Roma, l’esperienza arriva ancora dalla Premier: ecco le tre idee tra gli svincolati per l’estate

Roma, l’esperienza arriva ancora dalla Premier: ecco le tre idee tra gli svincolati per l’estate

Dopo Smalling e Mkhitaryan, Petrachi può pescare di nuovo in Inghilterra: in difesa piace Vertonghen, davanti torna di moda Pedro. E in Italia c’è l’asse-Raiola per Bonaventura

di Marco Prestisimone, @M_Prestisimone

Nello staff di Petrachi giurano che il coronavirus non abbia cambiato più di tanto i piani per il mercato. Perché è vero che non poter viaggiare non consente di vedere dal vivo tanti giocatori, ma il grosso del lavoro è stato già fatto prima dell’emergenza e del conseguente stop a tutti i voli. Quel che è certo è che sarà una sessione diversa nei tempi, soprattutto se le date dovessero essere stravolte (e la Fifa sta lavorando a una maxi-finestra che duri fino a dicembre). Non nelle modalità: Petrachi vorrebbe cedere solo uno dei big (Under?), tenere Zaniolo e Pellegrini e abbassare ancora il monte ingaggi liberandosi di alcuni “pesi” come Perotti, Jesus, Fazio e Pastore. Per il fattore esperienza si guarderà di nuovo all’Inghilterra: in difesa piace Vertonghen del Tottenham, per l’attacco Pedro del Chelsea. Che in comune avranno lo status da svincolati. Così come Bonaventura.

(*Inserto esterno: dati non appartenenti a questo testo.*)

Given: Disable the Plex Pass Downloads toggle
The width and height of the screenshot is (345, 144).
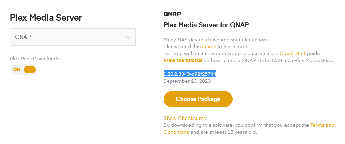Looking at the screenshot, I should click(x=23, y=70).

PREMIER, ANCORA TU – Sarà che gli “esperimenti” Smalling e Mkhitaryan sono quelli che più degli altri hanno funzionato, ma ancora una volta la Roma cercherà oltremanica quel carisma che spesso è mancato in stagione. Vertonghen al Tottenham ha giocato tanto (26 presenze e due gol) ma nella testa di Mourinho è stato scavalcato da Davinson Sanchez. I procuratori del belga al momento non escludono nulla – neanche un rinnovo di contratto – ma i giallorossi lo seguono da mesi e in Inghilterra è chiaro a tutti che in estate partirà: piace anche all’Inter di Conte e al Napoli, che potrebbero perdere Godin e Koulibaly. Il destino può parlare italiano anche per Pedro mentre a parlare per lui è il curriculum: è l’unico giocatore nella storia ad aver vinto tutte le competizioni più importanti (Liga, Premier, tre volte la Champions, due volte il Mondiale, la Supercoppa europea ma anche il Mondiale per club e gli Europei). Non male per una società come la Roma che invece ha fatto della mancanza di trofei il suo cruccio più grande. E per questo Fonseca l’aveva puntato a gennaio e spingerà ancora di più per averlo in estate. Lui ha confermato che dirà addio al Chelsea, ora bisogna solo convincerlo.

JACK & RAIOLA – Bonaventura non arriva dalla Premier ma esperienza nel campionato italiano ne ha sicuramente di più dei due “inglesi”. La crisi societaria del Milan ha reso impossibile il rinnovo di contratto e la fronda che spingeva per farlo restare (Maldini e Boban) ha addirittura lasciato il club. In estate diventerà un’occasione di mercato e Mino Raiola ne parla da tempo con Petrachi. Dopo una fase in cui il super agente sembrava essere sparito dai radar di Trigoria, è tornato più attivo che mai: ha lavorato alla cessione di Manolas e Luca Pellegrini e ha portato Mkhitaryan (con cui adesso lavora per farlo rimanere) mentre un anno prima era toccato a Justin Kluivert. Un rapporto che si è di nuovo consolidato e che stavolta gli permetterebbe di portare un altro assistito alla Roma. E chissà che non ci riprovi anche con Moise Kean.